Page and screen pointing data:
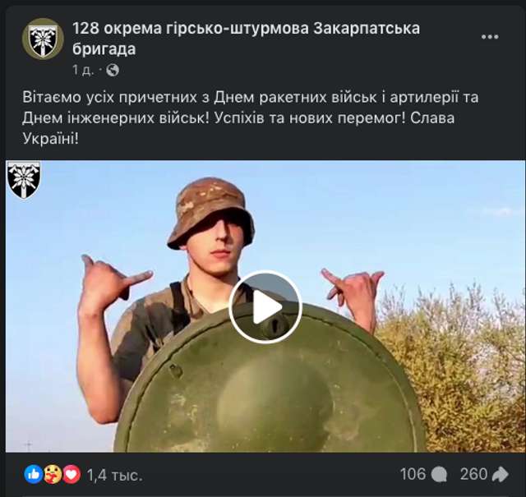Open the 106 comments count

413,475
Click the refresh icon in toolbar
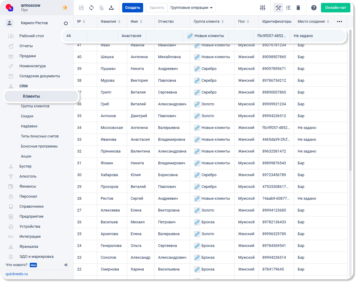This screenshot has height=282, width=356. pos(91,8)
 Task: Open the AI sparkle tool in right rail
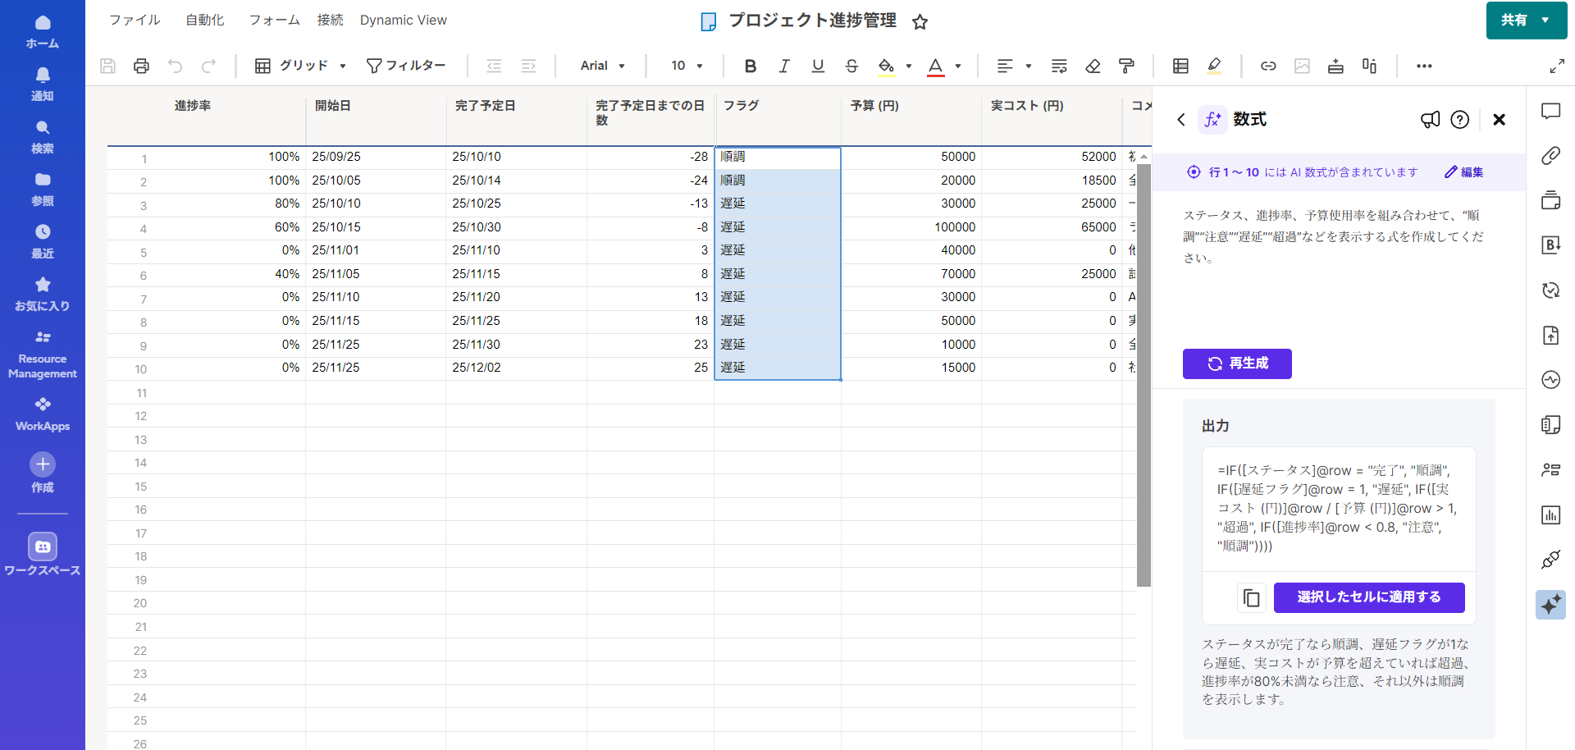tap(1550, 605)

#### EXERCISE DETAILS
Rewrite the lines above, replacing "refresh icon" with "reload button" and leaving everything else unchanged. Leave the pictures out of your answer.

#### THE ANSWER
Open the 106 comments count

413,475
Click the reload button in toolbar
This screenshot has height=282, width=356. pos(91,8)
 Task: Open the AI sparkle tool in right rail
tap(1550, 605)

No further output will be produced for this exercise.